Colonized peoples inevitably have had to confront the ongoing frameworks of colonialism and its disruption. Their issues continue to be an intersectional, wicked problem of social inequality, economic capital, and political gain. Indigenous peoples within a modern attitude are deprived of experiences and connection as native community members. Their alienation and cultural well-being have been diminished over centuries. Resurgence and decolonization are current attempts for communities to find a stronger connection with their land, cultures, and communities that have suffered systematic annihilation. This resistance includes rejecting the power of rights and recognition by the state, and instead embracing a daily existence conditioned by place-based cultural practices. How one engages in daily processes of truth-telling and resistance to colonial encroachments is just as important as the overall outcome of these struggles to reclaim, restore, and regenerate homeland relationships.
Ecological and Economical Damage
Colonialism disrupted the individual and community relationships between natives and their natural worlds by demanding resource extraction for economic development. Existing colonial institutions and policies have dominated the free market economy, encompassing the trade of natural resources, and creating a depleting subsistence economy for indigenous communities. The global economy is experiencing an increasing ecological catastrophe through global climate change and depleting resources. Agribusiness dominates subsistence farmers in Bolivia and elsehwhere. These local farmers are primarily the poor native farmers that are heavily impacted the most by inconsistent weather and irregular crop production.The global economic agenda is not focused on the spiritual or emotional connection that native communities have towards their natural environments, their economic incentives continue to be more powerful than the local voice.

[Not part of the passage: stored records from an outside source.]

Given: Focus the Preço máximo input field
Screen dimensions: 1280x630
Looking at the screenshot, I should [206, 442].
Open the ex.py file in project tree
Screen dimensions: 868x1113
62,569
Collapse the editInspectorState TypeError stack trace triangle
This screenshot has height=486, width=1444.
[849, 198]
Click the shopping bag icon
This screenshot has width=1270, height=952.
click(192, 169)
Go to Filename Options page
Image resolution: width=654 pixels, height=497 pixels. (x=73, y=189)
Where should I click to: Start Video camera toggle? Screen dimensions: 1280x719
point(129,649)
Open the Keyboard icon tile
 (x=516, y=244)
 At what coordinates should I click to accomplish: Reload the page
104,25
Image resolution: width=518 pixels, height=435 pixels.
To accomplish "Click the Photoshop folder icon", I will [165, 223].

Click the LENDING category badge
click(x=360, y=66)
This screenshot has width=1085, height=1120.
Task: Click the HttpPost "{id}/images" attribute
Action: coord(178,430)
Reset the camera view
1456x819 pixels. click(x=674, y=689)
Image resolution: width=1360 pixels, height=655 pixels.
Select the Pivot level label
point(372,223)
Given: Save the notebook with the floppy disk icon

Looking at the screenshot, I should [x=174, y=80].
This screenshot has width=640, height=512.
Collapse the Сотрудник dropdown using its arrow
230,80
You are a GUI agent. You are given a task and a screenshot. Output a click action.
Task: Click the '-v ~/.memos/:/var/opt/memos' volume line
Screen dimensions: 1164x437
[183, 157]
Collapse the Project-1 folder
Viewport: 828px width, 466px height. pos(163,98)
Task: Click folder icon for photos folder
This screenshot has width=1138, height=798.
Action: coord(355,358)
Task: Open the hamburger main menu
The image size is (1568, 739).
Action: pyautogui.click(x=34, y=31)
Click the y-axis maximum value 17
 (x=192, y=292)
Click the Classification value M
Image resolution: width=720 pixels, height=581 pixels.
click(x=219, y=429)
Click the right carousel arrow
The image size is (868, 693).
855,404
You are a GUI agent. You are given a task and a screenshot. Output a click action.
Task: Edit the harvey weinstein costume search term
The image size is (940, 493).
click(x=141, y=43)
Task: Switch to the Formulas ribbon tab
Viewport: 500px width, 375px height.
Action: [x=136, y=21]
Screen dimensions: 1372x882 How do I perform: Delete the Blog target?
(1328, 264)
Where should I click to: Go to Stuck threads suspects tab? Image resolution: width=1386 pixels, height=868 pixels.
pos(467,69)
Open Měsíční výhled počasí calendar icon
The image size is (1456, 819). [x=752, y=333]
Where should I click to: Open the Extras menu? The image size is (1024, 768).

The Impact of Greed on Humanity
The historical and therefore modern implications of colonialism are powerfully demonstrated in Evo Morales’ timeline of power. His intentions of bringing a broken state together were overpowered by the same sin that has historically corrupted all nations, greed. The importance of his presidency is a clear indicator that the capitalist, colonial interests and indigenous- environmental problems are incredibly intersectional and directly responsible for the future of our planet. The basis of colonization was to divide humans and their resources into hierarchical systems. These systems are still dramatically engrained in our culture, economy, political systems, and overall human- environmental relationship.If we could come together as one and finally recognize that division ultimately hurts everyone involved, maybe we could heal ourselves and our dying environment.